### SÉRIE DE CONSIGNES
**a)** Résumez en deux phrases le texte sur l'arrêt maladie et les congés payés.
**b)** Dans le texte, quelle date est présentée comme la date butoir pour le décompte et le solde des jours de congés ?

Arrêt maladie : quel impact sur les congés payés ?
Depuis le début de la crise sanitaire, de nombreux salariés ont été placés en arrêt de travail. Malades du Covid, salariés vulnérables, « cas contacts », garde d'enfant lors du premier confinement… ces arrêts, parfois répétitifs, ont la particularité d'être prescrits pour une durée relativement longue. A l'approche du 31 mai, date butoir pour le décompte et le solde des jours de congés, ces questions reviennent souvent : acquiert-on des jours de congés durant un arrêt maladie ? Des arrêts maladie répétés ou de longue durée peuvent-ils priver les salariés de leurs 5 semaines annuelles de congés payés ?
Le Code du travail défavorable
Selon le Code du travail, seul l'arrêt de travail pour maladie professionnelle (ou accident du travail) est assimilable à du temps de travail effectif (article L. 3141-5 du Code du travail). Concrètement, si l'on s'en tient à la loi française, cela signifie que le salarié n'acquiert pas de congés payés pendant un arrêt de travail pour maladie non professionnelle. Cette règle, très pénalisante pour les travailleurs, n'est toutefois pas conforme au droit européen.
A savoirCertaines conventions collectives sont plus favorables que le Code du travail et prévoient l'acquisition de jours de congés payés pendant un arrêt de travail, peu importe la nature de la maladie.
Le droit européen plus protecteur
L’article 7 de la directive du 4 novembre 2003 prévoit que tout travailleur bénéficie d’un congé annuel payé d’au moins quatre semaines. Ce droit est inconditionnel, aucune restriction n’est prévue dans le texte. La Cour de justice de l’Union européenne (CJUE) en donne cette interprétation : tout salarié doit disposer d’un congé minimal de quatre semaines même en cas d’absence pour maladie, de quelque nature ou origine qu’elle soit (CJCE 20 janv. 2009, aff. C-350-06 ). Toujours selon les juges européens, « le droit au congé annuel payé de chaque travailleur doit être considéré comme un principe du droit social de l'Union revêtant une importance particulière, auquel il ne saurait être dérogé ». Les autorités nationales, et notamment la France, doivent donc se conformer à la directive du 4 novembre 2003 (CJUE, 6 nov. 2018, aff. C-619/16).

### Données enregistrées

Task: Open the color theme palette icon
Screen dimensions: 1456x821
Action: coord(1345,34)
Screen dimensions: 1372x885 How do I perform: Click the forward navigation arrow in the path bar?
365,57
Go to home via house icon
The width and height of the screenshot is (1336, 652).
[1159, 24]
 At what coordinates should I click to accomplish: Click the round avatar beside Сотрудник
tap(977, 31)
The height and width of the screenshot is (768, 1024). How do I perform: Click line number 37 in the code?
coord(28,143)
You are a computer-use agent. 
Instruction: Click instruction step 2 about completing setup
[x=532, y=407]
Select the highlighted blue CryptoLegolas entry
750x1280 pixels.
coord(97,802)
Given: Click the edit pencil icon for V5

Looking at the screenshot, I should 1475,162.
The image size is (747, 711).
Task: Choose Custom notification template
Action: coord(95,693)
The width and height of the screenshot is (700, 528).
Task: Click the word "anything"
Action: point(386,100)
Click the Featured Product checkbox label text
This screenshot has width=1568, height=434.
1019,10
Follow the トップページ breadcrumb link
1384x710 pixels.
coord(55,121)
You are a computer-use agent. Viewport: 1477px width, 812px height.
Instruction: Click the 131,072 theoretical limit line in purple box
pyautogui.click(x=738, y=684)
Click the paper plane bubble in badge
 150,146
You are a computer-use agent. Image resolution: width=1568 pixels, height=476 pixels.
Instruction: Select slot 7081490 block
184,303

### RÉPONSES PAR CONSIGNE
**a)** D'après le Code du travail, seul l'arrêt pour maladie professionnelle ou accident du travail compte comme du temps de travail effectif, donc le salarié en arrêt pour maladie non professionnelle n'acquiert pas de congés payés. Cette règle n'est pas conforme au droit européen, qui garantit à tout travailleur au moins quatre semaines de congé annuel payé même en cas d'absence pour maladie, et la France doit s'y conformer.

**b)** Le 31 mai.